Mais concrètement, cela signifie que le fascisme en France a comme matrice fondamentale cette formule « libertés en bas, autorité en haut », soit un État-arbitre fort, et un individu-roi car libre de s’auto-organiser dans sa province. Comme souligné dans un article précédent, l’erreur de Charles Maurras est de ne pas avoir intégré de manière formelle la République, ce que fera le Colonel de la Rocque et réalisera le Général de Gaulle avec la Ve République.

Quand le PSF du Colonel de la Rocque propose la « profession organisée » fondée sur « la coopération des diverses professions dans le cadre de l’économie régionale et nationale », ou lorsque De Gaulle formule sa doctrine de la « participation » visible en 1969 avec le référendum sur la « régionalisation », il y a cette même continuité de fond avec la formule « libertés en bas, autorité en haut ». Les lois de décentralisation entre 1982 et 1986 sous François Mitterrand confirment cette structuration mentale des français.

De fait, cette lecture n’est pas seulement liée à l’extrême-droite mais a imprimé concrètement les mentalités françaises : les gilets jaunes en ont été l’un des meilleurs exemples en date. Il n’est pas étonnant que le prototype du sympathisant d’Eric Zemmour ou de Marine Le Pen soit une sorte de « redneck » à la française, soit une personne à l’individualisme débridé qui veut pouvoir faire ce qu’il veut pour lui-même en « province », et souhaite un État fort pour lui garantir son égoïsme de beauf.

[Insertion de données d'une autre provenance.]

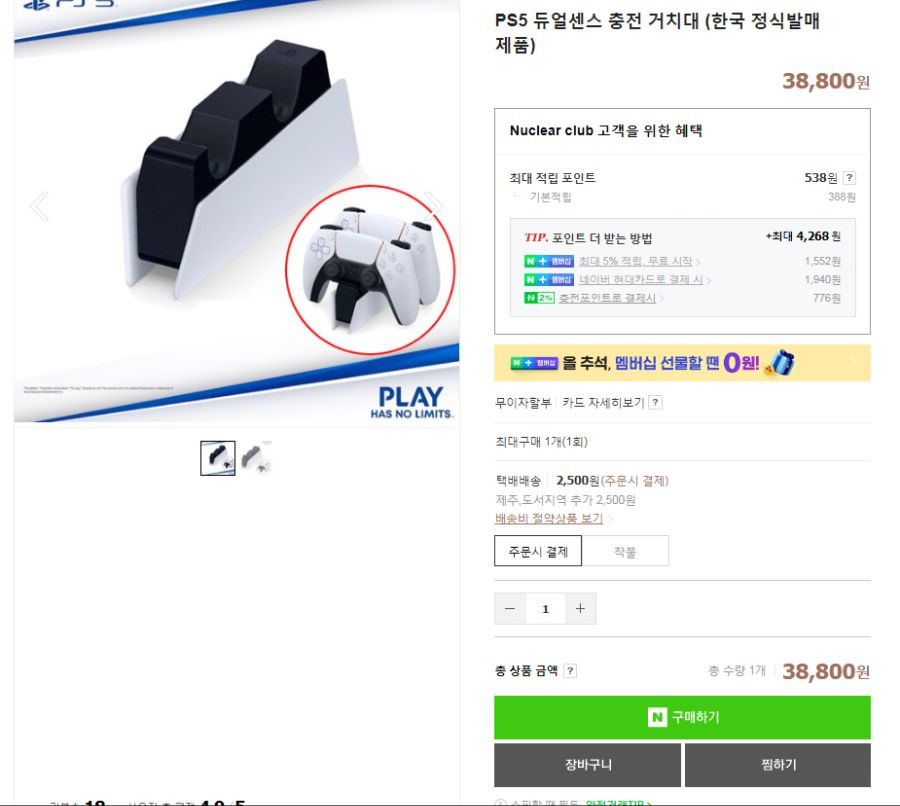Image resolution: width=900 pixels, height=806 pixels.
Task: Click the question mark next to 538원 points
Action: point(849,178)
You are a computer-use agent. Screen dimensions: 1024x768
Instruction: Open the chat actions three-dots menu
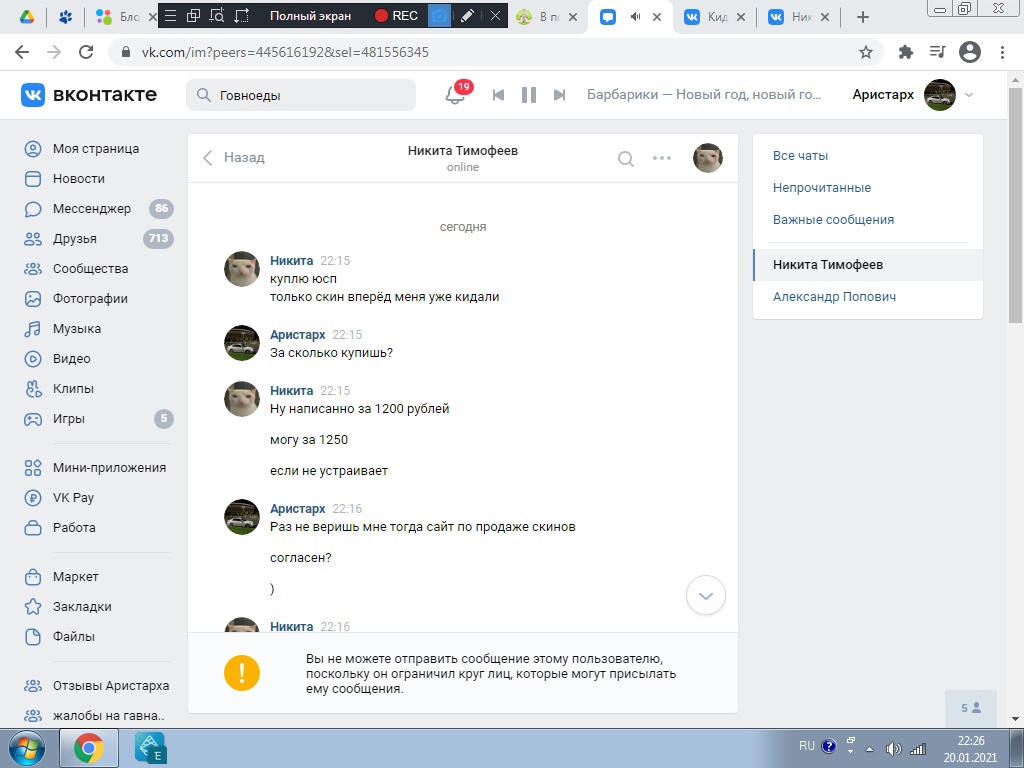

Quand Eric Zemmour déclare supprimer le permis à point ou supprimer les nouvelles limitation de vitesse, c’est dans cette même logique. Pareillement lorsque Marine Le Pen fait campagne derrière le slogan « Rendre la France aux français » ou que Florian Philippot harangue la foule sous le slogan « Libertés » lors des manifestations anti-pass, on retrouve toujours cette opposition « pays légal / pays réel », cette même vision du monde : « libertés en bas, autorité en haut » ou individualisme pour le peuple, fermeté-autorité pour l’État.

Il apparaît donc très clair que pour combattre réellement le fascisme dans ce pays, il va falloir en saisir les contours culturels et générer une contre-proposition, formuler une contre-lecture en mesure de battre en brèche une vision du monde qui a bien trop infusé dans la société française.

Par sa défense inconditionnelle du collectivisme et sa perspective d’une politisation généralisée des gens, il est clair que seule la Gauche historique est à même d’être un contre-feu crédible en bataillant tout à la fois contre l’individualisme et contre l’idée d’un État-arbitre à l’écart de toute politisation populaire.